Stockhausen’s ‘Heaven’s Gate’ and More

Ensemble Sirius, the piano-percussion duo of Michael Fowler and Stuart Gerber, specializes in the music of the late German composer Karlheinz Stockhausen. They gave a sensationally good concert Saturday night at Emory’s Performing Arts Studio, a black-box space that was — three cheers for avant-garde music! — filled to capacity.

Click here to read a preview article about “Heaven’s Gate,” a sort of performance art piece where a big church door is played as a musical instrument.

And also click here to read about how a local violin maker built the door-instrument.

The Sirius boys studied with Stockhausen and thoroughly reflect the composer’s classically psychedelic aesthetic. The opened with five movements from “Tierkreis” (“Zodiac” from 1975) and paid as much attention to the theater of the performance as to the tinkly, eerie, atonal music. At every moment there was much to hear and watch, marked by episodes of unusually beautiful sound. At one point Gerber struck a tiny bell on a string and then whirred it over his head, where the dying Doppler effect was pure sonic pleasure.

“Kontakte,” (“Contacts,” premiered in 1960) is the duo’s calling card. The composer himself helped guide and refine their interpretation of this music; Saturday they played it with fierce confidence. Gerber was stage left at a station of multiple percussion instruments, bells, cymbals, glockenspiels, chimes and a dozen or two others. Fowler was stage right at the piano, surrounded by a dozen bells and chimes and also a laptop (the acoustic sounds are reprocessed with electronics). Steve Everett, a fine composer and Emory prof, handled the “sound projection” station, a role that Stockhausen often performed at his own concerts.

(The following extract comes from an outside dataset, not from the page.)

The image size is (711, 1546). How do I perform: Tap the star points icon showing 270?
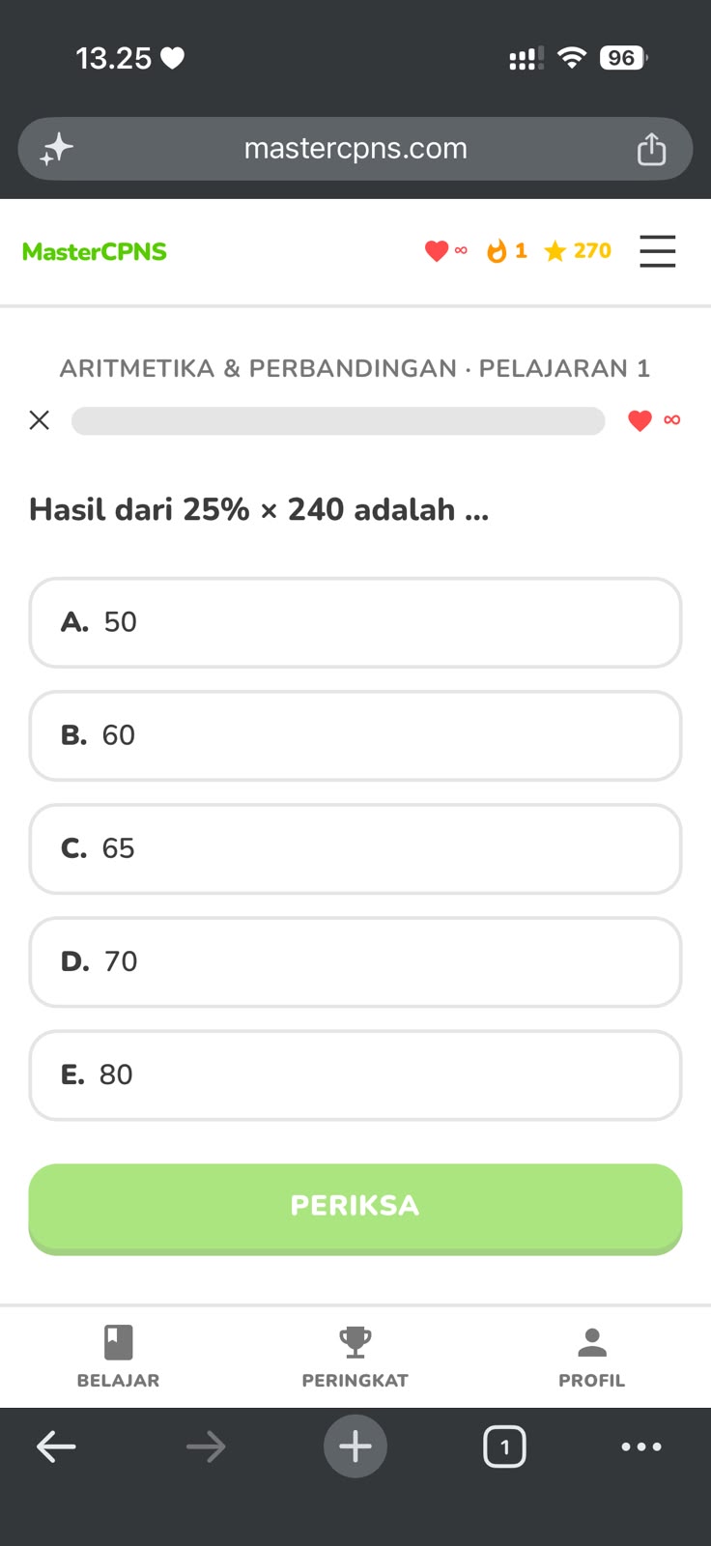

It seemed to operate on multiple planes of interpretation. After a few minutes I got the sense we were witnessing a dark Shakespearean comedy, with Gerber taking the lead and playing the role of a Falstaffian character — over-blown, charming, witty, charismatic, roguish, explosive, playing all-out all the time. Fowler was thus his Prince Hal, following his jolly companion’s lead, less boisterous, always keeping something in reserve. The small bits on the piano became Fowler’s inner monologue, more an observer of all the sonic complexity than its instigator. The duo’s playing is incredibly assured, almost cocky. They made it impossible to not be sucked into the wonderful and frightening world of Stockhausen.

Permalink | Comments (2) | Post your comment | Categories: Classical Music

Comments

By Laura Gordy

November 2, 2008 2:23 PM | Link to this

Thank you for your support of this wonderful event. However, you should know that every nuance, note and rhythm of “Kontakte” is exactly notated - there is no improvisation involved.

By Pierre Ruhe

November 2, 2008 11:18 PM | Link to this

Thanks, Laura, you’re exactly right and I corrected the above article to reflect that. I see here in Michael Kurtz’s “Stockhausen: a Biography” a quote from the percussionist who played the 1960 premiere, Christoph Caskel, about the rehearsals: “The realization of the aleatory indications in the score initially made the musicians feel insecure… so by the end of the second rehearsal Stockhausen had already decided on a score that would be fixed in every detail.”